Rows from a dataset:
[BEGIN]

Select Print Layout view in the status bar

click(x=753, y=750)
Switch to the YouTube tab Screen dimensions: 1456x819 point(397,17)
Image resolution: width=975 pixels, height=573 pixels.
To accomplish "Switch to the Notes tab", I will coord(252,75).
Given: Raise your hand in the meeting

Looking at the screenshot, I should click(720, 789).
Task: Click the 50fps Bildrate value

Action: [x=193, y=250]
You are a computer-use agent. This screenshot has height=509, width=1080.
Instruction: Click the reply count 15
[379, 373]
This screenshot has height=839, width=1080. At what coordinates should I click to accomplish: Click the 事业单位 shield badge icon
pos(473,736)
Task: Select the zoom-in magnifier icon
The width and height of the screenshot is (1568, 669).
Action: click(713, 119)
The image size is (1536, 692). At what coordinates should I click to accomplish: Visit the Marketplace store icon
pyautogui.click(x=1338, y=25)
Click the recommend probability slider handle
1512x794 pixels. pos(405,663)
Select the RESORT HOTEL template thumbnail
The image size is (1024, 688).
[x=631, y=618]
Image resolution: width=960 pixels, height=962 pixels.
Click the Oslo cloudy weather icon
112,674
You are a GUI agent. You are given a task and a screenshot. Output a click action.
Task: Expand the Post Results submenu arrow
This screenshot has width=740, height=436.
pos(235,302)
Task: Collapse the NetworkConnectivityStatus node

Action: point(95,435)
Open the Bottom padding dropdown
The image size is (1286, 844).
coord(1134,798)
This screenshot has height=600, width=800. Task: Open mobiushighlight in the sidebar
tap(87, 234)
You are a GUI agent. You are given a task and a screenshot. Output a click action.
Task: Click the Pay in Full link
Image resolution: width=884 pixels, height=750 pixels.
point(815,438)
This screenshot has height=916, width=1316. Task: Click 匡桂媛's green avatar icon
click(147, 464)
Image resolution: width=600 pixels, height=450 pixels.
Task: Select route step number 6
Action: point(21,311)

[END]

Retype everything in the data from the line containing "This screenshot has height=916, width=1316." down to the final line, including both ends, keeping every character unchanged.

Exercise output:
This screenshot has height=916, width=1316. Task: Click 匡桂媛's green avatar icon
click(147, 464)
Image resolution: width=600 pixels, height=450 pixels.
Task: Select route step number 6
Action: point(21,311)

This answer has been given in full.